▶ [Provided entries]:
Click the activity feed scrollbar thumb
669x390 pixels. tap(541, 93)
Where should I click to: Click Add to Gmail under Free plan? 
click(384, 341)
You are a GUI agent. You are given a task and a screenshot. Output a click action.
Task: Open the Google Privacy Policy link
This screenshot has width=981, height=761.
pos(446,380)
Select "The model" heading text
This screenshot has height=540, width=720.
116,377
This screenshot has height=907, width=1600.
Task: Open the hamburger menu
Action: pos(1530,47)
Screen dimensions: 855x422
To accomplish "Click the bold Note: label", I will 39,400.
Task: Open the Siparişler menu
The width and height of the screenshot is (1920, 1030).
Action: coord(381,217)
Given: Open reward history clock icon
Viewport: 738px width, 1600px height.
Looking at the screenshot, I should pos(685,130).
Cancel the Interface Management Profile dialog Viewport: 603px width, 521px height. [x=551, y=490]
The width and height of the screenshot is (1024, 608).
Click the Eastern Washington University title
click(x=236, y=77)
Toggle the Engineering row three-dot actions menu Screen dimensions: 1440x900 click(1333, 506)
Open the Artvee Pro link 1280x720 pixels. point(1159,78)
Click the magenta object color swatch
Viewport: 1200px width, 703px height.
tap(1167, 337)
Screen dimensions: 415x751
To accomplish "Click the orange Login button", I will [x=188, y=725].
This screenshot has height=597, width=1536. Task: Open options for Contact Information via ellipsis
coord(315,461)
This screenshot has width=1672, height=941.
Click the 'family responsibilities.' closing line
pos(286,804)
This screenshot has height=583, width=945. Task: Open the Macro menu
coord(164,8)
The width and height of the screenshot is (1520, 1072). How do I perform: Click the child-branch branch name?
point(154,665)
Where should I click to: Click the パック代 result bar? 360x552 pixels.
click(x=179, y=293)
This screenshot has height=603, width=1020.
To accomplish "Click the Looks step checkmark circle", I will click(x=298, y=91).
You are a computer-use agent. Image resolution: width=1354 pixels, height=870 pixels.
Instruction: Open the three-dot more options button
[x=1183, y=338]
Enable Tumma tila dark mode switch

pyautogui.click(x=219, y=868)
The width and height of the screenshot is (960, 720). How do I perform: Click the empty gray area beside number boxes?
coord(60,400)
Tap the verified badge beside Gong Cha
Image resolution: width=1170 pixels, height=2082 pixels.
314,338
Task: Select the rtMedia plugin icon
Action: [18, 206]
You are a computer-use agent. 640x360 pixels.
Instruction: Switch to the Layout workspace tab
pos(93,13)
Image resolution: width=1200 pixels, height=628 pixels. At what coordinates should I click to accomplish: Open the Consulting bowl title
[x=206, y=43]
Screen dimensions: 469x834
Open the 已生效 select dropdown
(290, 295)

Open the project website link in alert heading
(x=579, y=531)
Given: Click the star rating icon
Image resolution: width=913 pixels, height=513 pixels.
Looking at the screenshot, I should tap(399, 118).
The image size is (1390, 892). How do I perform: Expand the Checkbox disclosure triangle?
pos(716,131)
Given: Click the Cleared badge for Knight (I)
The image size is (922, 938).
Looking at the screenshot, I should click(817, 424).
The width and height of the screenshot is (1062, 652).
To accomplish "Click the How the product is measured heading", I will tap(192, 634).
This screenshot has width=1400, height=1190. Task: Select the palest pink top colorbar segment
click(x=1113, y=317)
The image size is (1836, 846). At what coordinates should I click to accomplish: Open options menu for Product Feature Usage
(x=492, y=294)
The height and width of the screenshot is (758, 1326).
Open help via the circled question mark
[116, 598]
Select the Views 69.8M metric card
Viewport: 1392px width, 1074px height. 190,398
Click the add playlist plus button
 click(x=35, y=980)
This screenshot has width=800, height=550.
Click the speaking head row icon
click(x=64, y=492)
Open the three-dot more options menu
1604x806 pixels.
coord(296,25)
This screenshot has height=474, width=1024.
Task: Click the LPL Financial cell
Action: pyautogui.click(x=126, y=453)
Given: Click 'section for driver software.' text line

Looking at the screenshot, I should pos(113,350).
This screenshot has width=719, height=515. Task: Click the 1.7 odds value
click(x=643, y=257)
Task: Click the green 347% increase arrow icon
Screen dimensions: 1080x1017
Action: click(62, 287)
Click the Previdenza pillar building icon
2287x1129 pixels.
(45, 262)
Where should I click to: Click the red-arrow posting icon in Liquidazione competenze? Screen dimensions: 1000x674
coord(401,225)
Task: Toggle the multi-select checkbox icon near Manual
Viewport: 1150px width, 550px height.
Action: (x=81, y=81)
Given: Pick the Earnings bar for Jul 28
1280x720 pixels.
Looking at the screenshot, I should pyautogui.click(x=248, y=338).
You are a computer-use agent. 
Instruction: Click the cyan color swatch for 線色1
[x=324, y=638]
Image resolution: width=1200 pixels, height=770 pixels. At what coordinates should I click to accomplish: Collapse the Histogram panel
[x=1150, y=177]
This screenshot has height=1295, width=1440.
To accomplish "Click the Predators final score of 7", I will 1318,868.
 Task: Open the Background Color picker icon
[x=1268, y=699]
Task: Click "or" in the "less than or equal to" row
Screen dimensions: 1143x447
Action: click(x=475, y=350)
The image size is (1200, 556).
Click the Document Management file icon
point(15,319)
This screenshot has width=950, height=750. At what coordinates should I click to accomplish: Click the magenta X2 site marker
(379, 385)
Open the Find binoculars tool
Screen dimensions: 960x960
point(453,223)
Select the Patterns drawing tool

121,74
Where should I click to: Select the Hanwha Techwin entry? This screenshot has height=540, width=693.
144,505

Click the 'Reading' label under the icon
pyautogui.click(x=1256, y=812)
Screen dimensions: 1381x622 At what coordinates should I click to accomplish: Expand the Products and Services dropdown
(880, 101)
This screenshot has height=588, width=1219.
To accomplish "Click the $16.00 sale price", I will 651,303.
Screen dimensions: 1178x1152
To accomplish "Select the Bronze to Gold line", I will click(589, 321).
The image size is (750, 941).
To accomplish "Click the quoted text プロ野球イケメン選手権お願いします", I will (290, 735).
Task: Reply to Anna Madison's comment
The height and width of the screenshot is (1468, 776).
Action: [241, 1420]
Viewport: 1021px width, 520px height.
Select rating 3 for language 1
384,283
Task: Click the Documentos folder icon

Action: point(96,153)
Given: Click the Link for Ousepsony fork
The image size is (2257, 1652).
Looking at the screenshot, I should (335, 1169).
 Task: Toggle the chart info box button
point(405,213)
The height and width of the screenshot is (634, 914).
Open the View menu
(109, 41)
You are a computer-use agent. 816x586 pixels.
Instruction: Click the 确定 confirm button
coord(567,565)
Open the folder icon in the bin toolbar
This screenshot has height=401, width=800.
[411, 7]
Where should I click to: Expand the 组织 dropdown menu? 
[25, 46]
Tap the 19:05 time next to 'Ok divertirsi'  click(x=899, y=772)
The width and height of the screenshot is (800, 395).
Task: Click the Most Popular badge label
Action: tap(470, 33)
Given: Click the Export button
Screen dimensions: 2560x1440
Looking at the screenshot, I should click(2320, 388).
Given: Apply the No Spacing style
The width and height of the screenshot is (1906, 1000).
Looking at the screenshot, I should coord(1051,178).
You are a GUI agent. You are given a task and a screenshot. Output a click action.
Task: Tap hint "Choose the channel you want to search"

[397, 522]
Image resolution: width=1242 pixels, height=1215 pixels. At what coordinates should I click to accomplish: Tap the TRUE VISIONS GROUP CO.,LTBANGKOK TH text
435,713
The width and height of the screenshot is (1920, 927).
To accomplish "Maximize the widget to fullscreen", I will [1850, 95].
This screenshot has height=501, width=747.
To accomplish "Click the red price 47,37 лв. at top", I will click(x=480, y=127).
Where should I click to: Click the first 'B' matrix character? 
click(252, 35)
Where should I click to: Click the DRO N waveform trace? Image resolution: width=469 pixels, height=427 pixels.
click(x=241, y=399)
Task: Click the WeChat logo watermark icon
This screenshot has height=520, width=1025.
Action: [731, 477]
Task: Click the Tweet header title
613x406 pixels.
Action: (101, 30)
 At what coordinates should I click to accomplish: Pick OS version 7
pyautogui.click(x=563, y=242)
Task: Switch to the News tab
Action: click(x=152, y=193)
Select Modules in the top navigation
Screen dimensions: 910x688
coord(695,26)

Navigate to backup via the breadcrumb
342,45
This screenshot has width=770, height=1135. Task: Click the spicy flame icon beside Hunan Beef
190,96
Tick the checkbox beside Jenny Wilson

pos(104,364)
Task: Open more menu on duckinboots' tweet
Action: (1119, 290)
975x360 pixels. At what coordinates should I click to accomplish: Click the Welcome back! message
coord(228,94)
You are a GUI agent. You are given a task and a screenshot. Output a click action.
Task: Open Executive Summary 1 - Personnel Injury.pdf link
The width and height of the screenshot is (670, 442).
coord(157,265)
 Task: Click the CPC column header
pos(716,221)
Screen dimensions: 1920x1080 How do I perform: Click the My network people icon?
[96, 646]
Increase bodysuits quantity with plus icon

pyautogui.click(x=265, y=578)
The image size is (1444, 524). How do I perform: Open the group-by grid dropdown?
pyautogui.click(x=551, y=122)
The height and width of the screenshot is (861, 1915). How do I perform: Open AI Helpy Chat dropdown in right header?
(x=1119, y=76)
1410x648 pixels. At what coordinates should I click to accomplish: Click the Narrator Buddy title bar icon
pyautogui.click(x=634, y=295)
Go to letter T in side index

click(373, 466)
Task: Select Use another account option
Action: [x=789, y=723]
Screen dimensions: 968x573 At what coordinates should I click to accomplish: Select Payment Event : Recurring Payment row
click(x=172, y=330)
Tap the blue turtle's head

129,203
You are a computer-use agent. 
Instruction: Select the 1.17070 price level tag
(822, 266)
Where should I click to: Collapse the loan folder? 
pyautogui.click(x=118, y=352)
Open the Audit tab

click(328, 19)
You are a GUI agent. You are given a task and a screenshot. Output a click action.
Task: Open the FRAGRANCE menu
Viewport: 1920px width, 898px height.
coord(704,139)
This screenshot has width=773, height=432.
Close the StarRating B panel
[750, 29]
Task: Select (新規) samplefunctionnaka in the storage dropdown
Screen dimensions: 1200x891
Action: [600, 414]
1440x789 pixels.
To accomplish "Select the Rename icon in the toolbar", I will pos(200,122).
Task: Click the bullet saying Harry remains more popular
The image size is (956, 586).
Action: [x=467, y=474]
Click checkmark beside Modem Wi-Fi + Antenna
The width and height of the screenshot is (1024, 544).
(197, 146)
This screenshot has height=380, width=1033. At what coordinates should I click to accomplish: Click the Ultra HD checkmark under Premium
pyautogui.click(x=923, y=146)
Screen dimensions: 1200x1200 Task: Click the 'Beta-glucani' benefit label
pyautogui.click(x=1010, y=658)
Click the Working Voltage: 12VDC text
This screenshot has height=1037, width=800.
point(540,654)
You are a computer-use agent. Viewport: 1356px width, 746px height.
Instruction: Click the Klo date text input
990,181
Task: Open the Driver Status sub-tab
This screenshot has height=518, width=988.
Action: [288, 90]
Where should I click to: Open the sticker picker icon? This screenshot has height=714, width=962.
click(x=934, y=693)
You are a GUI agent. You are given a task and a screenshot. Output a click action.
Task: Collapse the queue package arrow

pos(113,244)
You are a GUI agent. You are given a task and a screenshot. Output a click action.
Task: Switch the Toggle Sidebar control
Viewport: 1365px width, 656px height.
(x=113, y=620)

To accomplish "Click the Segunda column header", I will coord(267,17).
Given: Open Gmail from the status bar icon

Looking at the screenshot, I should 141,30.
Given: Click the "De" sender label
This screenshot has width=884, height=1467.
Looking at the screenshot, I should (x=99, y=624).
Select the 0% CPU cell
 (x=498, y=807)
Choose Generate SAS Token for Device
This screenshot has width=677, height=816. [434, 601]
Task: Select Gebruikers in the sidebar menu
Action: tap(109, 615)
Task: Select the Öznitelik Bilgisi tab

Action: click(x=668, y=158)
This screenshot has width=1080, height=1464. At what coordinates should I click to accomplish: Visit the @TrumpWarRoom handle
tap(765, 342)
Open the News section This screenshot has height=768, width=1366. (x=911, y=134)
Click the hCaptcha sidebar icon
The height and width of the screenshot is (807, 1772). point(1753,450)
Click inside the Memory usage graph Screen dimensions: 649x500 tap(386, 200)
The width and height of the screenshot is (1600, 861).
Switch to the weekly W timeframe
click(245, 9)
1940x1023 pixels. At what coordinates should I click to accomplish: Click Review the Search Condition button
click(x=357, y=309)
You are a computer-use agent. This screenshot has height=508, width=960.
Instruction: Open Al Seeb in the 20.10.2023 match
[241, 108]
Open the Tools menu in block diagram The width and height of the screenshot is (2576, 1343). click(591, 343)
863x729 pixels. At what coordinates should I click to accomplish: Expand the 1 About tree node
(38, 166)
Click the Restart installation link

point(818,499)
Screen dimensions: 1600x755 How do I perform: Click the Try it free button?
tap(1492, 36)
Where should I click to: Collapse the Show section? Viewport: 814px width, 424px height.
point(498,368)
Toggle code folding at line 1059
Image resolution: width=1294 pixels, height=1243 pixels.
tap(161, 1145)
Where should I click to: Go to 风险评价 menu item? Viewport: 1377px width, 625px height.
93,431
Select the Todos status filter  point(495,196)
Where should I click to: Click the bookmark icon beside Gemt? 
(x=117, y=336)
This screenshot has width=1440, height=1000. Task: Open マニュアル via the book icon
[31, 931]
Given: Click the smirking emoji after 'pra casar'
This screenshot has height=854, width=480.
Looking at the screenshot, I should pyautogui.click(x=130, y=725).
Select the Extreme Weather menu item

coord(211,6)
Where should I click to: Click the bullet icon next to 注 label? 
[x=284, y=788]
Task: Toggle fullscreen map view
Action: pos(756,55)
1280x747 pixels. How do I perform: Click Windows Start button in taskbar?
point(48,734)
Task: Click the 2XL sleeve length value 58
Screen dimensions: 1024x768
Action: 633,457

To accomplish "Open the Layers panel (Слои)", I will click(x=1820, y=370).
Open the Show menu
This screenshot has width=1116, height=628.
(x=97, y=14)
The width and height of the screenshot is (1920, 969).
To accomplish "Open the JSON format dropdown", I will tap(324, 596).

▶ [Exercise goal]:
Look over the records above and say, with no extra words, how many lines include "computer".

▶ [Expected output]:
7